Executive pay has grown from 60 times that of the average worker to almost 180 times since the 1990s, according to a new report.
The Government was urged to take "radical action" to close the gap, such as requiring firms to cap executive pay at a fixed multiple of their lowest paid employees.
The High Pay Centre think tank said shareholders were still backing executive pay policies despite being given the power to vote them down at annual meetings.
The pay of the average FTSE 100 chief executive increased from £4.1 million to £4.7 million last year, said the report.
The think tank said trust in business was being damaged by the perception that an executive "elite" were reaping all the rewards from economic growth.
High Pay Centre director Deborah Hargreaves said: 'It's time to get serious about tackling the executive pay racket. The Government's tinkering won't bring about a proper change in the UK's pay culture.
"We need to build an economy where people are paid fair and sensible amounts of money for the work that they do and the incomes of the super-rich aren't racing away from everybody else.

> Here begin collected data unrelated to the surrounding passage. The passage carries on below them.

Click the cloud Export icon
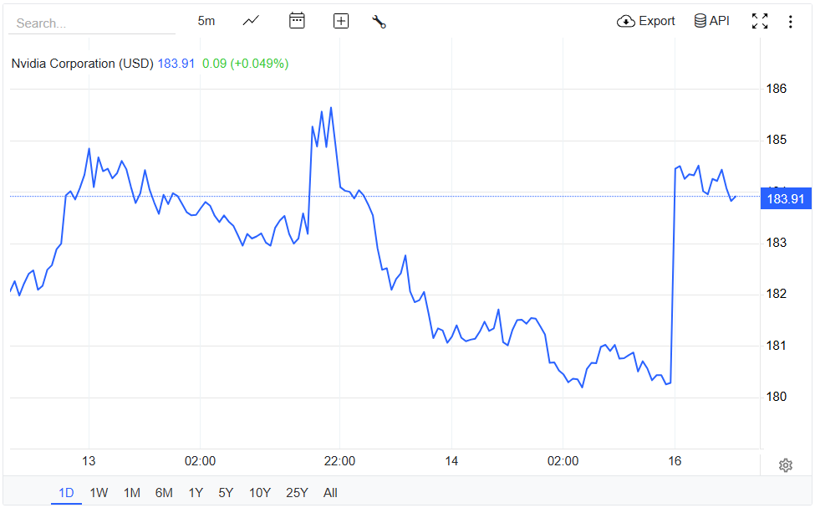[x=626, y=21]
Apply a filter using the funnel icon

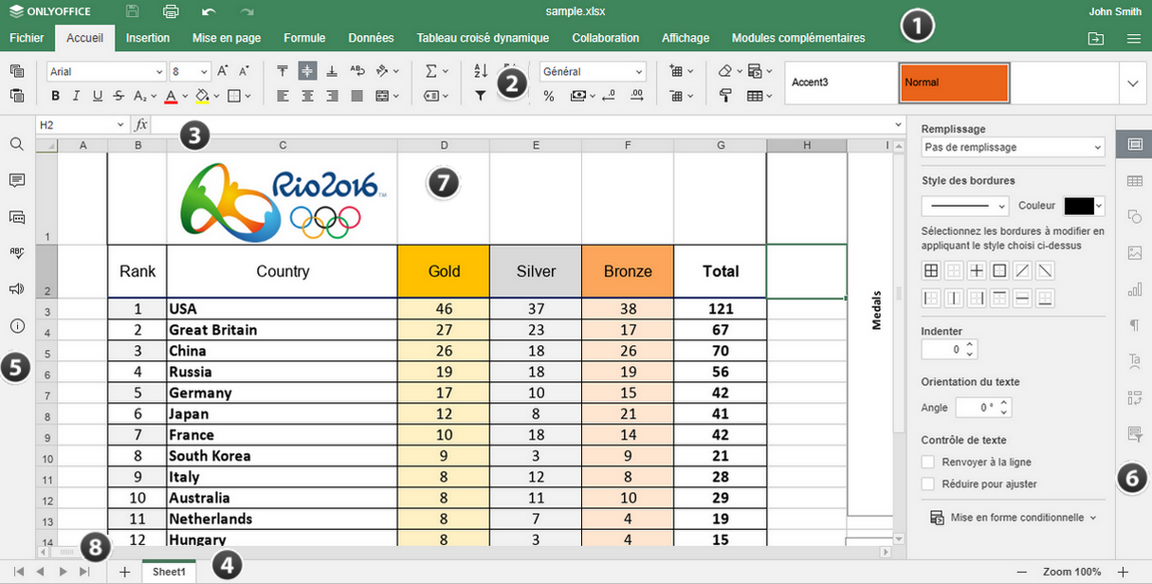tap(480, 95)
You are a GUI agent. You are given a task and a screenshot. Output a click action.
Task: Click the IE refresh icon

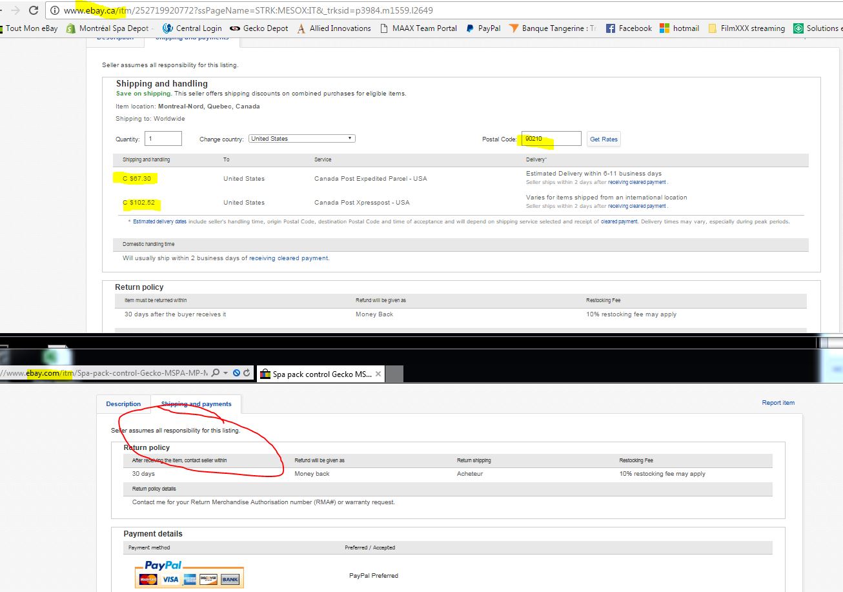[246, 373]
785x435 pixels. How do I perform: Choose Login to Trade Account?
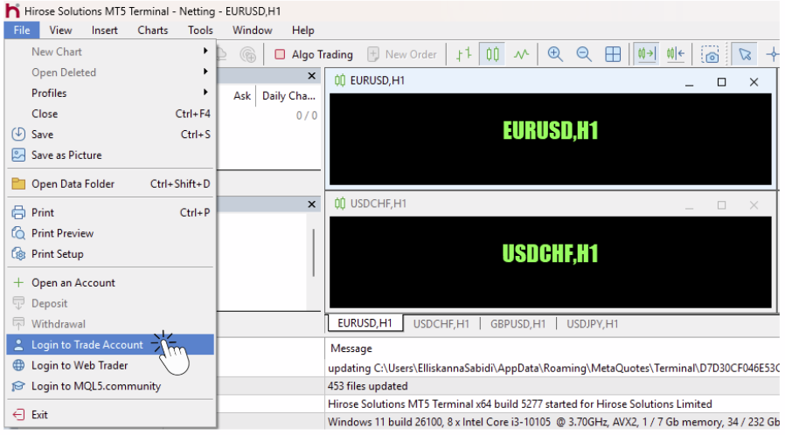87,345
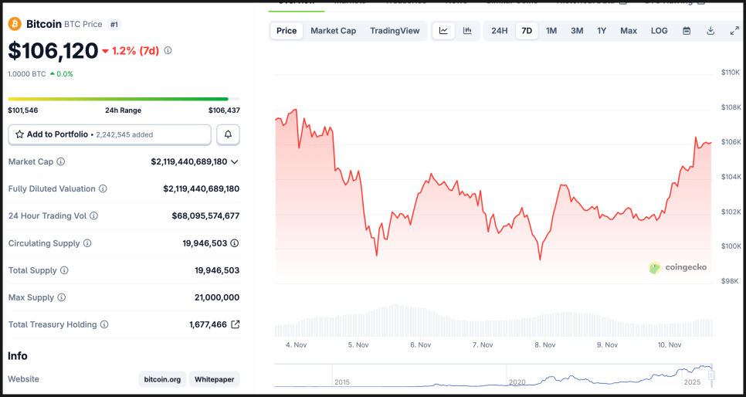Open the Whitepaper link

(214, 379)
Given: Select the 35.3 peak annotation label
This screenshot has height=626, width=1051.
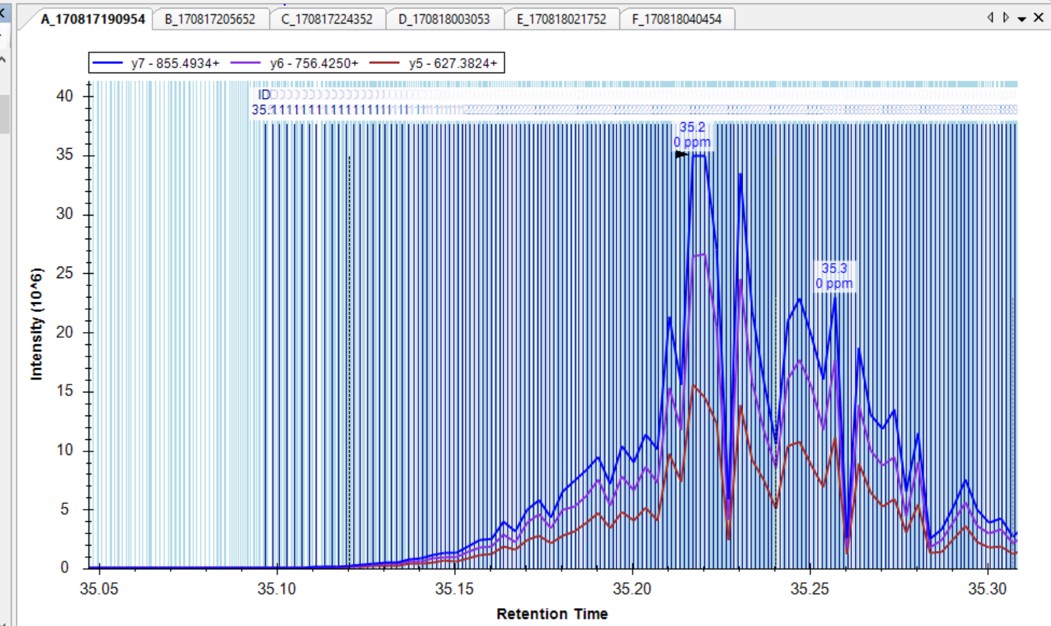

"A maximum pay ratio would recognise the important principle that all workers should share in a company's success and that gaps between those at the top and low and middle earners cannot just get wider and wider."
A Business Department spokesman said: "The Government has introduced comprehensive reforms to give shareholders more powers in order to restore the link between top pay and performance, which in recent years has become excessive and increasingly disconnected.
"We've seen chief executive pay increase substantially over the past three decades, with CEOs earning 139 times the average employee in 2011, up from 47 in 1998. It's only in the last few years that we're beginning to see more restraint applied."